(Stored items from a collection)
• • • • • • •
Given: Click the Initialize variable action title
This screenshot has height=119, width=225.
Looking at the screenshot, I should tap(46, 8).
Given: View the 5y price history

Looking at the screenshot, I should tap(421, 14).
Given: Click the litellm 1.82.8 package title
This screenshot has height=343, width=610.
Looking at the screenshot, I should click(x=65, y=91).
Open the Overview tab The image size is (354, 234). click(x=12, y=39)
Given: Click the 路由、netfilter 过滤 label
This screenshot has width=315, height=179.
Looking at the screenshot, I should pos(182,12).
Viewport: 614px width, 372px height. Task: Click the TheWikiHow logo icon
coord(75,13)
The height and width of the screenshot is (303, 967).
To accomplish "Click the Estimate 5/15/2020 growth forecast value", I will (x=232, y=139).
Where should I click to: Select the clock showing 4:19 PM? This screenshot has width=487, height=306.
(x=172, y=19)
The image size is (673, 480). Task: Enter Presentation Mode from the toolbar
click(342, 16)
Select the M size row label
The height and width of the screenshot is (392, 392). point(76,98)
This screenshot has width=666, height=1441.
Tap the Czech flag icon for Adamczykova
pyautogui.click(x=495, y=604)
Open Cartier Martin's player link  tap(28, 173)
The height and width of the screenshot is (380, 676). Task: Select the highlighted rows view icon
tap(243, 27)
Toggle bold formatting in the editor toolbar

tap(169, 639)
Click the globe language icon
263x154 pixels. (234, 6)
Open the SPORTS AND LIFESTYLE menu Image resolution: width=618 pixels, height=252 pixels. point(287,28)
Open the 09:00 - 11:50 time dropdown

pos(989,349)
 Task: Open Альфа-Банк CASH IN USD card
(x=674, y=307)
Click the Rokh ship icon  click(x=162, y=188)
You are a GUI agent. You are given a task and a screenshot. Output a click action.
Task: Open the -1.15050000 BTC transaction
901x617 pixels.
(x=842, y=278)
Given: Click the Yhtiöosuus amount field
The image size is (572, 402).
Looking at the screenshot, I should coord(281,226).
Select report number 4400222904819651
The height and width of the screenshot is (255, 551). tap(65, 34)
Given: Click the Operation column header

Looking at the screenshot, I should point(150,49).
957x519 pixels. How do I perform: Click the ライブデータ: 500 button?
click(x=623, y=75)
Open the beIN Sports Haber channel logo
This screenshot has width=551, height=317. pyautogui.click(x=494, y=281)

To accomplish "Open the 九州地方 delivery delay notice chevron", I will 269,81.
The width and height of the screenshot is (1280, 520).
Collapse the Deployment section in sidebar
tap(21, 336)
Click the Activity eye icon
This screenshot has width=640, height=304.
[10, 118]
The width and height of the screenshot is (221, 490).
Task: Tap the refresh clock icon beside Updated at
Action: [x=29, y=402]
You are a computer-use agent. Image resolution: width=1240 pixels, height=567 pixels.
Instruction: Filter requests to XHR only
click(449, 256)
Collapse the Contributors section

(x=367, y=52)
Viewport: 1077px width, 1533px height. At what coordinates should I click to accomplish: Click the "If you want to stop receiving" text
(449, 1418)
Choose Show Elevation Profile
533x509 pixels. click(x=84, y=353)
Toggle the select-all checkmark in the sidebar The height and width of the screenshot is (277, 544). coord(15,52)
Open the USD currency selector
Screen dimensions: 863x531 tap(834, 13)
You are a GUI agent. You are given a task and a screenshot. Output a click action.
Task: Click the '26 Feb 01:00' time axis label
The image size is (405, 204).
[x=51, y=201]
• • • • • • •
▶ **WHAT YOU SHOULD DO**: Recopy the entries above exactly, with every line included.

▶ **RESPONSE TO THE TASK**:
Given: Click the Initialize variable action title
This screenshot has height=119, width=225.
Looking at the screenshot, I should tap(46, 8).
Given: View the 5y price history

Looking at the screenshot, I should tap(421, 14).
Given: Click the litellm 1.82.8 package title
This screenshot has height=343, width=610.
Looking at the screenshot, I should click(x=65, y=91).
Open the Overview tab The image size is (354, 234). click(x=12, y=39)
Given: Click the 路由、netfilter 过滤 label
This screenshot has width=315, height=179.
Looking at the screenshot, I should pos(182,12).
Viewport: 614px width, 372px height. Task: Click the TheWikiHow logo icon
coord(75,13)
The height and width of the screenshot is (303, 967).
To accomplish "Click the Estimate 5/15/2020 growth forecast value", I will (x=232, y=139).
Where should I click to: Select the clock showing 4:19 PM? This screenshot has width=487, height=306.
(x=172, y=19)
The image size is (673, 480). Task: Enter Presentation Mode from the toolbar
click(342, 16)
Select the M size row label
The height and width of the screenshot is (392, 392). point(76,98)
This screenshot has width=666, height=1441.
Tap the Czech flag icon for Adamczykova
pyautogui.click(x=495, y=604)
Open Cartier Martin's player link  tap(28, 173)
The height and width of the screenshot is (380, 676). Task: Select the highlighted rows view icon
tap(243, 27)
Toggle bold formatting in the editor toolbar

tap(169, 639)
Click the globe language icon
263x154 pixels. (234, 6)
Open the SPORTS AND LIFESTYLE menu Image resolution: width=618 pixels, height=252 pixels. point(287,28)
Open the 09:00 - 11:50 time dropdown

pos(989,349)
 Task: Open Альфа-Банк CASH IN USD card
(x=674, y=307)
Click the Rokh ship icon  click(x=162, y=188)
You are a GUI agent. You are given a task and a screenshot. Output a click action.
Task: Open the -1.15050000 BTC transaction
901x617 pixels.
(x=842, y=278)
Given: Click the Yhtiöosuus amount field
The image size is (572, 402).
Looking at the screenshot, I should coord(281,226).
Select report number 4400222904819651
The height and width of the screenshot is (255, 551). tap(65, 34)
Given: Click the Operation column header

Looking at the screenshot, I should point(150,49).
957x519 pixels. How do I perform: Click the ライブデータ: 500 button?
click(x=623, y=75)
Open the beIN Sports Haber channel logo
This screenshot has width=551, height=317. pyautogui.click(x=494, y=281)

To accomplish "Open the 九州地方 delivery delay notice chevron", I will 269,81.
The width and height of the screenshot is (1280, 520).
Collapse the Deployment section in sidebar
tap(21, 336)
Click the Activity eye icon
This screenshot has width=640, height=304.
[10, 118]
The width and height of the screenshot is (221, 490).
Task: Tap the refresh clock icon beside Updated at
Action: [x=29, y=402]
You are a computer-use agent. Image resolution: width=1240 pixels, height=567 pixels.
Instruction: Filter requests to XHR only
click(449, 256)
Collapse the Contributors section

(x=367, y=52)
Viewport: 1077px width, 1533px height. At what coordinates should I click to accomplish: Click the "If you want to stop receiving" text
(449, 1418)
Choose Show Elevation Profile
533x509 pixels. click(x=84, y=353)
Toggle the select-all checkmark in the sidebar The height and width of the screenshot is (277, 544). coord(15,52)
Open the USD currency selector
Screen dimensions: 863x531 tap(834, 13)
You are a GUI agent. You are given a task and a screenshot. Output a click action.
Task: Click the '26 Feb 01:00' time axis label
The image size is (405, 204).
[x=51, y=201]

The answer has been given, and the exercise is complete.